Peptides hold great promise for safe and effective treatment of viral infections. However, their use is often constrained by limited efficacy and high production costs, especially for long or complex peptide chains. Here, we used ReaxFF molecular dynamics (MD) simulations to optimize the size and activity of VIRIP (Virus Inhibitory Peptide), a naturally occurring 20-residue fragment of α1-antitrypsin that binds the HIV-1 GP41 fusion peptide (FP), thereby blocking viral fusion and entry into host cells. Specifically, we used the NMR structure of the complex between an optimized VIRIP derivative (VIR-165) and the HIV-1 gp41 FP for ReaxFF-guided in silico analysis, evaluating the contribution of each amino acid in the interaction of the inhibitor with its viral target. This approach allowed us to reduce the size of the HIV-1 FP Inhibitor from 20 to 10 Amino acids (2.28-1.11 kDa).
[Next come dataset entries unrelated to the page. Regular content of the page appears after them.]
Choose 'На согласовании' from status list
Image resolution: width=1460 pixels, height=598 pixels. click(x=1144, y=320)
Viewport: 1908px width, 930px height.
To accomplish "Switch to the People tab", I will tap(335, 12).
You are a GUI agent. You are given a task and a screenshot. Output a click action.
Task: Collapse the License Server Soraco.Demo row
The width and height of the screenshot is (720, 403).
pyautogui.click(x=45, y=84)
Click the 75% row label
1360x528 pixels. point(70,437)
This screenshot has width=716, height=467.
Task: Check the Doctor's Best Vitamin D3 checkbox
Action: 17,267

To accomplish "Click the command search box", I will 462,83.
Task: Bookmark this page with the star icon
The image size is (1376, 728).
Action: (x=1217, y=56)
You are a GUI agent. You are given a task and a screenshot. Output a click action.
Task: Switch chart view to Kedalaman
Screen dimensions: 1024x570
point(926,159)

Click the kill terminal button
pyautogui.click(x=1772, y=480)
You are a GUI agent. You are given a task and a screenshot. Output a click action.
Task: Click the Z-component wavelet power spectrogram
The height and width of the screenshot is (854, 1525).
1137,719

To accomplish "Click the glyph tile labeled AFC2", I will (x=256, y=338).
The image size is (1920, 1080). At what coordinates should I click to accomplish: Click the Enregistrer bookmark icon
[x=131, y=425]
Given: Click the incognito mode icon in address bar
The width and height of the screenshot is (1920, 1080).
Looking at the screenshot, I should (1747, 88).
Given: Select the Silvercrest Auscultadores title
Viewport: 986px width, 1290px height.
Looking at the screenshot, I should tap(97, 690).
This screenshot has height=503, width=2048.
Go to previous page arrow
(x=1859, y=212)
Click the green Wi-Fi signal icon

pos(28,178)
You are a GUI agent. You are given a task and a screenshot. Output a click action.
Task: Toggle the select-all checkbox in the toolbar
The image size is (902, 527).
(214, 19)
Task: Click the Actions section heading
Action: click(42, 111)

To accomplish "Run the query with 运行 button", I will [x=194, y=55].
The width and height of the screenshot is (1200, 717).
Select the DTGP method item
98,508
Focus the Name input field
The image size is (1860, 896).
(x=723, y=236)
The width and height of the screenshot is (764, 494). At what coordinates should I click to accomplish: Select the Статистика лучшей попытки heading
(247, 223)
HIV-1 Infection assays showed that the size-optimized VIRIP derivative (soVIRIP) retains its broad-spectrum anti-HIV-1 capability and is nontoxic in the vertebrate zebrafish model. Compared to the original VIRIP, soVIRIP displayed more than 100-fold higher Antiviral activity (IC₅₀ of ∼120 nM). Thus, it is more potent than a dimeric 20-residue VIRIP derivative (VIR-576) that was proven safe and effective in a phase I/II clinical trial. Our results show that ReaxFF-based MD simulations represent a suitable approach for the optimization of therapeutic peptides.